SFC (Ret) Doris Morgan
SFC (Ret) Doris Morgan
I grew up in Harlem and the Bronx in New York. I attended Washington Irving High School, the Helene Fuld School of Practical Nursing, and Columbia University. My older brother was a member of the elite Tuskegee Airmen. I always admired his devotion and love for family and country.
After graduating from nursing school, during the Viet Nam era, I noticed that many of my classmates were being drafted into the Army. A few had been killed in action. I felt a duty and responsibility to help out by using my LPN skills in the military.
I served in the U. S. Army from September 1966 through December 1970. My basic training was at Ft. McClellan, Alabama; I then received advanced individual training at Ft. Sam Houston, San Antonio, Texas. After my training, I was assigned to Valley Forge General Hospital in Phoenixville, Pennsylvania.
Valley Forge General Hospital was a most rewarding and challenging assignment. There I encountered the most devastating injuries imaginable, including amputations and complete mutilation of body parts. However, I learned, under the tutelage of members of the Army Nurse Corps, how to use debridement to clean the wounds and how to dress the wounds. I looked forward to each day, observing the progress of many of the soldiers, watching them learn to use their prosthetic devices, seeing their determination to reenter civilian life.
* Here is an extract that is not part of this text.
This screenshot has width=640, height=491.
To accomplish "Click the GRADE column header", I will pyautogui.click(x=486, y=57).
I served on active duty at Valley Forge General Hospital as a corpsman, or “91 Charlie,” as we were affectionately known. Then I took a break from active service and entered the United States Army Reserve in September 1980. While in the Reserves, I was assigned to the 74th Field Hospital, in Orangeburg, N.Y. My job there was Chief Ward Master. I was also deployed to Walter Reed Army Hospital in Washington, D.C. during Desert Storm, from 1990 to 1991. After serving a total of 21 years, I retired in September 1998, with the rank of Sergeant First Class (SFC).
After leaving military service, I worked at the Bronx VA Medical Center. At the same time, I attended Columbia University and earned a master’s degree in social work, which I used in my work as the homeless coordinator at the VA.
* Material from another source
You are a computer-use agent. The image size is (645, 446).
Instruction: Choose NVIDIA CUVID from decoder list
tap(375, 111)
Growing up in a Christian home, I was taught that God would take care of what I couldn’t. Working with many of the wounded at Valley Forge and knowing the challenges they faced to overcome their injuries was inspirational. Many were just boys, 18 or 19 years of age, but SFC DORIS MORGAN they were determined to overcome these obstacles. At the Bronx VA Hospital, I again encountered the devastation of war. The veterans and their families continued to suffer from the aftermath of war, including PTSD, substance abuse and mental illness. However, my faith gave me the strength to keep trying to help these brave men and women regain their health and their place in society.
I am very proud of my military service.